*** GIVEN TEXT Section Begins ***

What are the dangers of this “active” abdominal fat?

Often called “active fat”, it's a risk factor for metabolic syndrome (the combination of diabetes, high blood pressure and obesity). “Visceral fat is metabolic, which means it produces chemicals and hormones that the body has to deal with, and is associated with hormone-driven cancers,” says Alison.

Visceral fat makes it harder for the hormone insulin to work and causes insulin resistance, which can lead to prediabetes and type 2 diabetes as well as obesity. It is a risk factor for 13 different cancers, including cancer of the stomach, gall bladder, breast, ovarian, endometrial, prostate, kidney and liver.

According to research from the American Heart +Association in 2021, having visceral fat can also be a sign that someone also has a fatty liver, which can lead to liver disease.

How do you know if you have visceral fat?

If you are overweight or obese, have an apple shape or have a beer belly, the chances are that you have some visceral fat.
Some smart scales use an electric current to calculate body composition and determine whether that is the case. But Alison prefers to use a tape measure. “It’s cheap, cost effective and easily repeated – great when you are making dietary and lifestyle changes, as improvements are motivating,” she says.

*** GIVEN TEXT Section Ends ***
*** EXCERPTED DATA Section Begins ***

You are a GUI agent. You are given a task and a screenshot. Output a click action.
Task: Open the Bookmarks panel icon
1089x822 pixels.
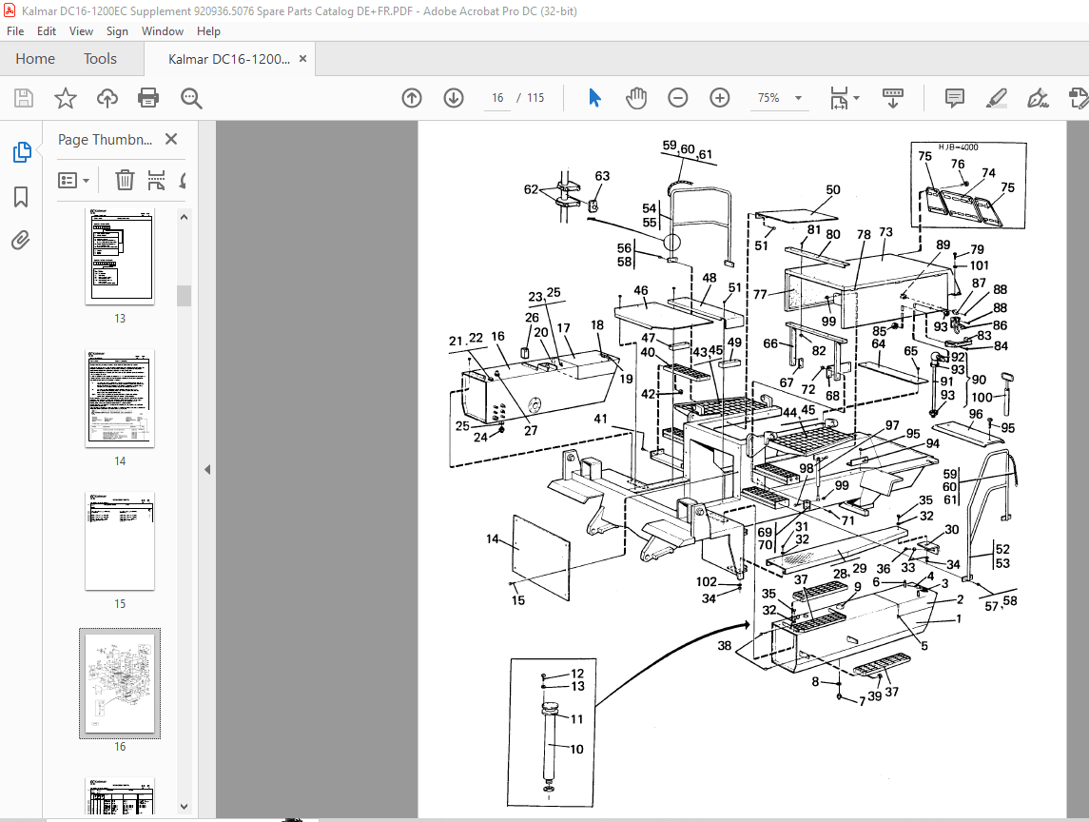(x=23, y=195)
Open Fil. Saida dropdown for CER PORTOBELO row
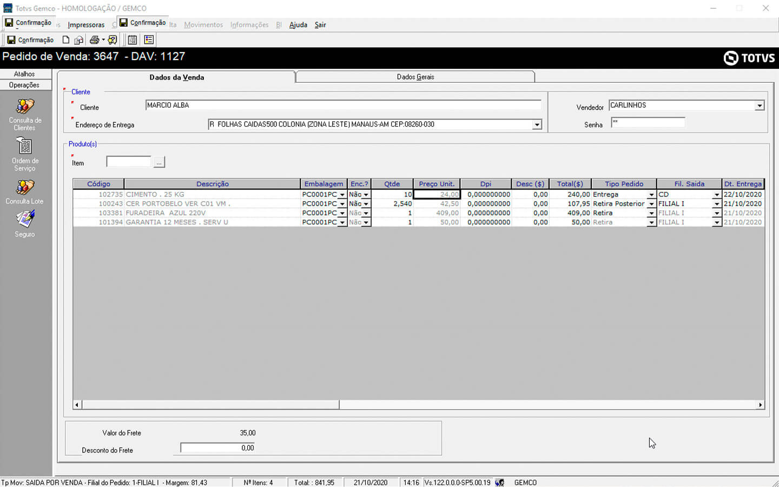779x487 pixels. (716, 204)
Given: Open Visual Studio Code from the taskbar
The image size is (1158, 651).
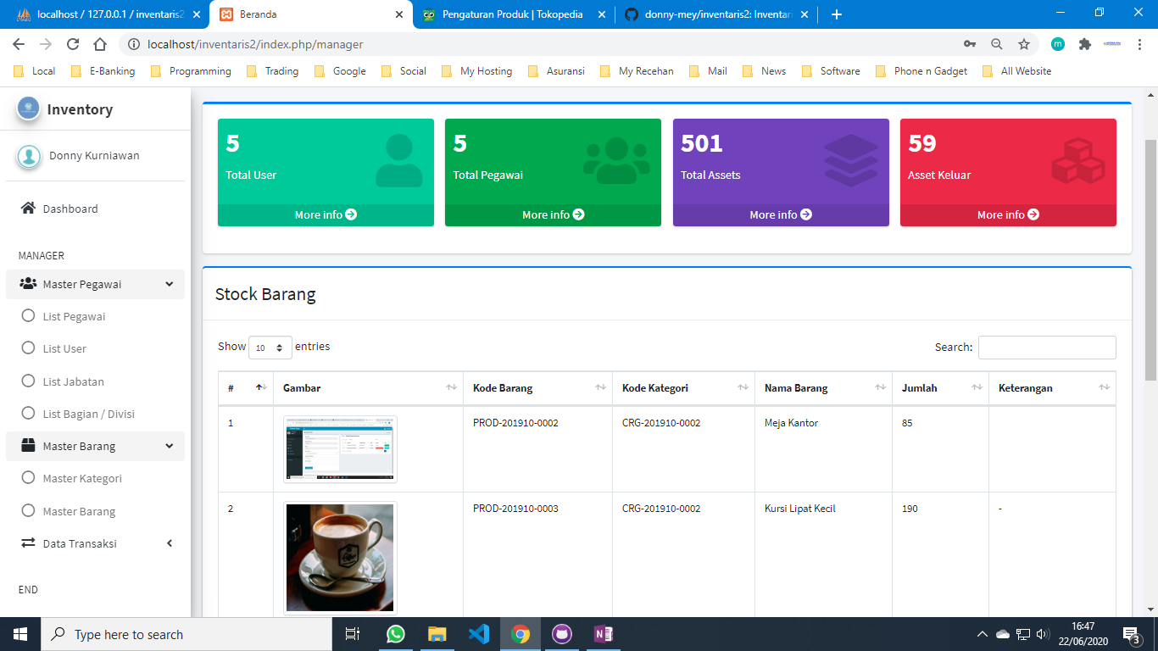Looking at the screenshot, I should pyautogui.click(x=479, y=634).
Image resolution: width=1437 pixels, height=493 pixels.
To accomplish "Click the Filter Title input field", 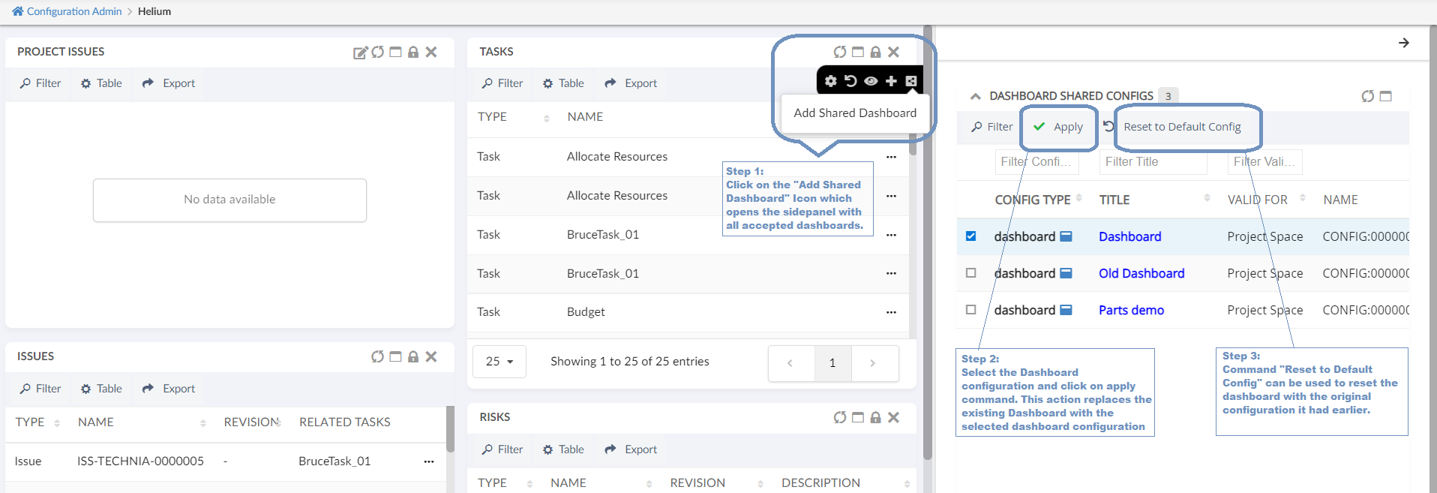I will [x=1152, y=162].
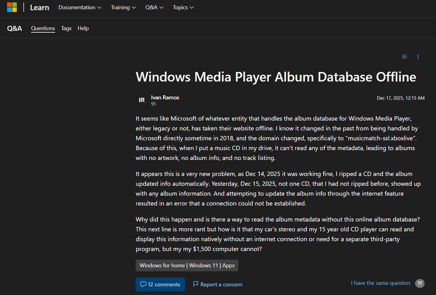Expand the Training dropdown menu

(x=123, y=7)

*** EXCERPTED DATA Section Ends ***
*** EXCERPTED DATA Section Begins ***

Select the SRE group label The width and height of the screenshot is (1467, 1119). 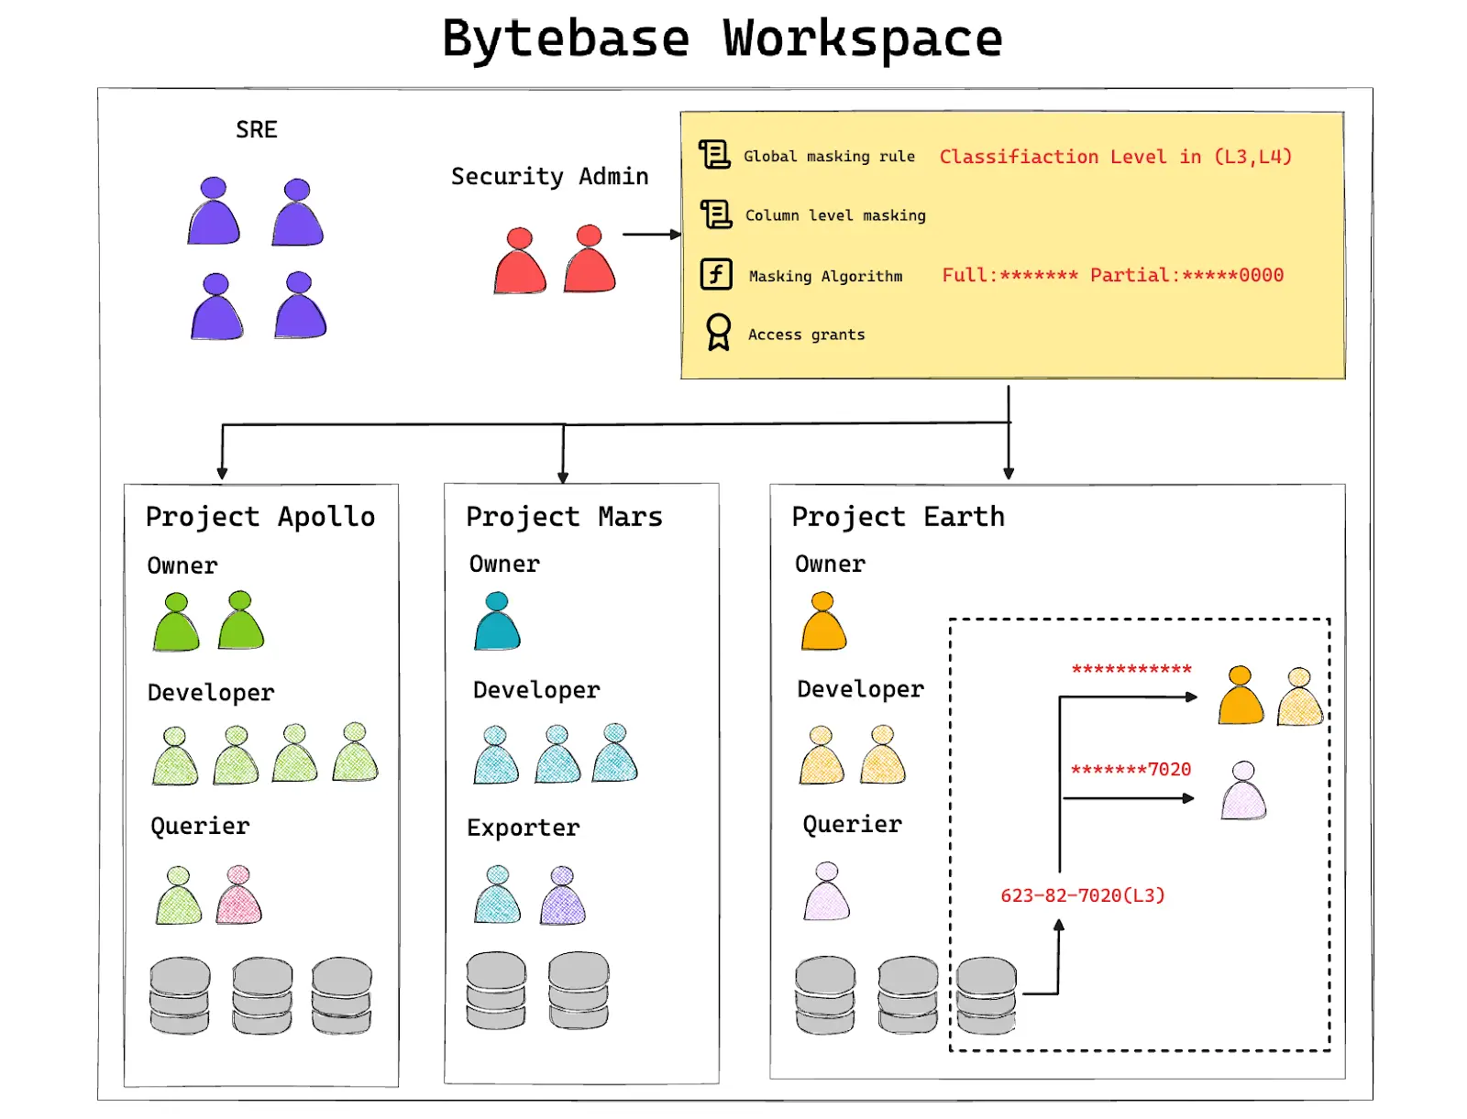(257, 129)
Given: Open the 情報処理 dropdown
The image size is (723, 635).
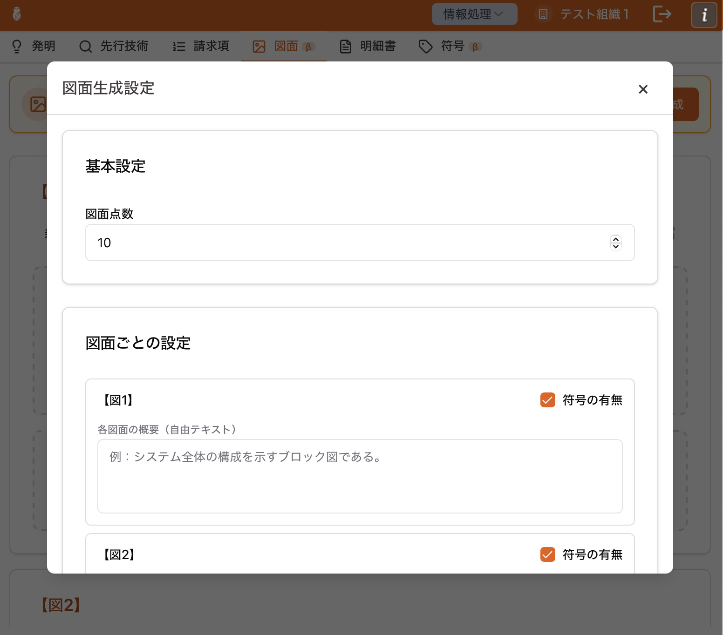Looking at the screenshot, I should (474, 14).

*** EXCERPTED DATA Section Ends ***

• _BRIEF 1_
According to the text on visceral fat, for how many different cancers is visceral fat a risk factor?
• _BRIEF 2_
In the visceral fat text, take the passage starting with "According to research" and going on through "some visceral fat.". Rename "visceral fat" as "abdominal fat" throughout it, and write the passage out again.
The material is not needed for the work that follows.

• _EXERCISE RESPONSE 1_
Visceral fat is a risk factor for 13 different cancers.

• _EXERCISE RESPONSE 2_
According to research from the American Heart +Association in 2021, having abdominal fat can also be a sign that someone also has a fatty liver, which can lead to liver disease.

How do you know if you have abdominal fat?

If you are overweight or obese, have an apple shape or have a beer belly, the chances are that you have some abdominal fat.